Cada individuo sexuado debe sentir emerger desde su
profundidad (Self y Yo) su propia presencia confiriendo identidad. Lejos de ser
algo caótico, el material emergente es creativo y emotivo; dándose libertad, no
sólo de exteriorizarse espontáneamente, sino de explorarlo y compartirlo
construyéndose con una sana personalidad. Veremos que en el “ser y manifestarse
como sexo masculino” hay una diversidad inmensa de sentir, vivirse, expresarse
y crecer; y todo ello libre de los condicionamientos de la visión de género
rígida y autoritaria que lo limita encadenándole a muy pocas posibilidades.
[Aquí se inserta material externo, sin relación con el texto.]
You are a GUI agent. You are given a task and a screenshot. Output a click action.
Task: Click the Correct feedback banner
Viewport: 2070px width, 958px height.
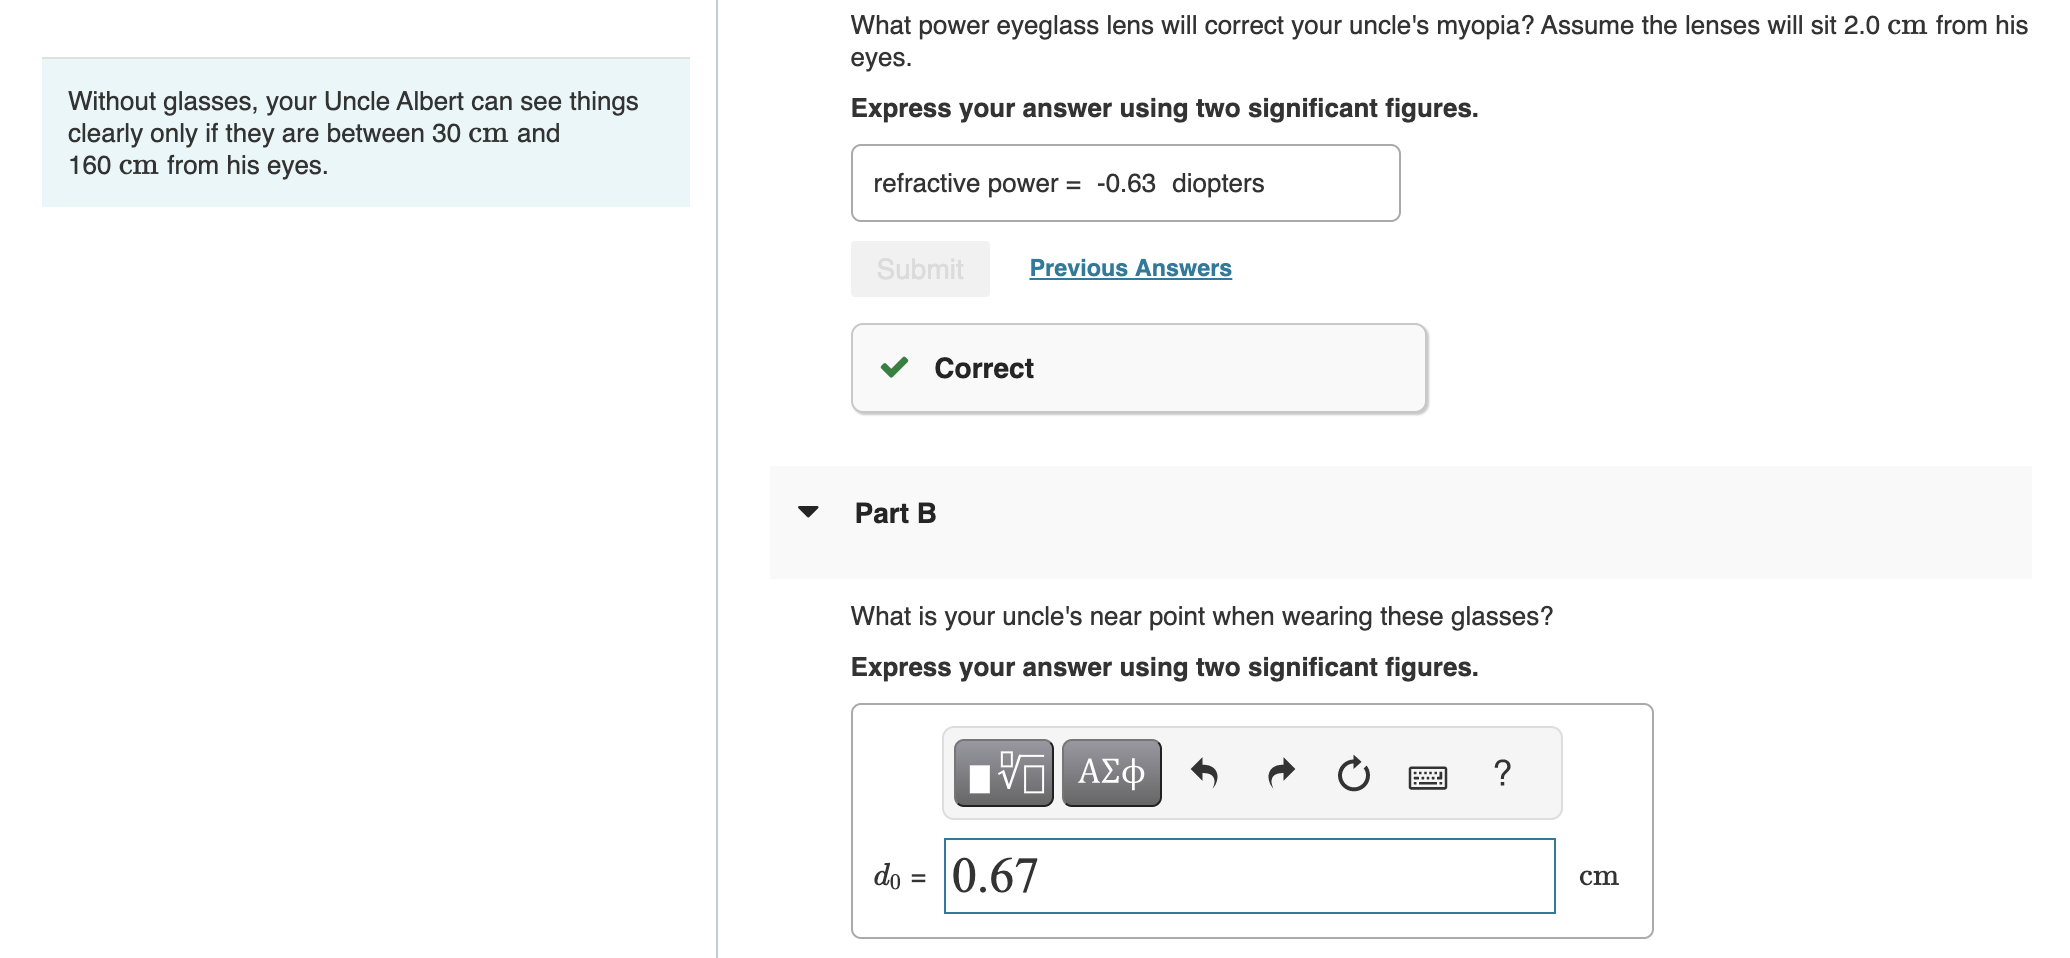[x=1138, y=368]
Vemos también que el “ser y manifestarse como sexo femenino” da lugar a una
riqueza de posibilidades ahora apenas imaginables. Lo importante ya no es
cumplir con el programa de género normativo impuesto y heredado por la
tradición patriarcal, sino que cada cual descubra cómo explorar su propio
potencial, auto-realizarse y compartirlo con los demás libremente. Las
relaciones entonces se sentirán de “ser humano” a “ser humano” y dependiendo
del sentir será con uno o con otro individuo. La imposición autoritaria
patriarcal binaria queda plenamente superada por la afectividad y el compromiso
personal y existencial de cada cual. En tal caso la heterosexualidad, la
homosexualidad, bisexualidad y el transexualismo dejan de tener importancia,
pues no se contempla como algo marginal, sino como una multiplicidad de
posibilidades de auto realización y relación. Del mismo modo que la monogamia,
poligamia, poliandria, promiscuidad y el poliamor pierden su poder como
categorías, dado que sólo se dan como oponiéndose a una uniformidad de género
normativa restrictiva.
Si hay libertad de ser cada cual de acuerdo a cómo
siente su naturaleza y personalidad, todas las diferencias apuntadas se
disuelven en un marco de posibilidades dentro de las cuales unas son más
probables que otras, pero todas, todas, posibles y aceptables.
Bibliografía:
Foucault, Michel (1980) Historia de la sexualidad. Siglo XXI, Madrid.
Butler, Judith (2001) El género en disputa. El
feminismo y la subversión de la identidad. Paidós, México.
Arisó, Olga y Mérida, Rafael (2010) Los
géneros de la violencia. Egales, Madrid.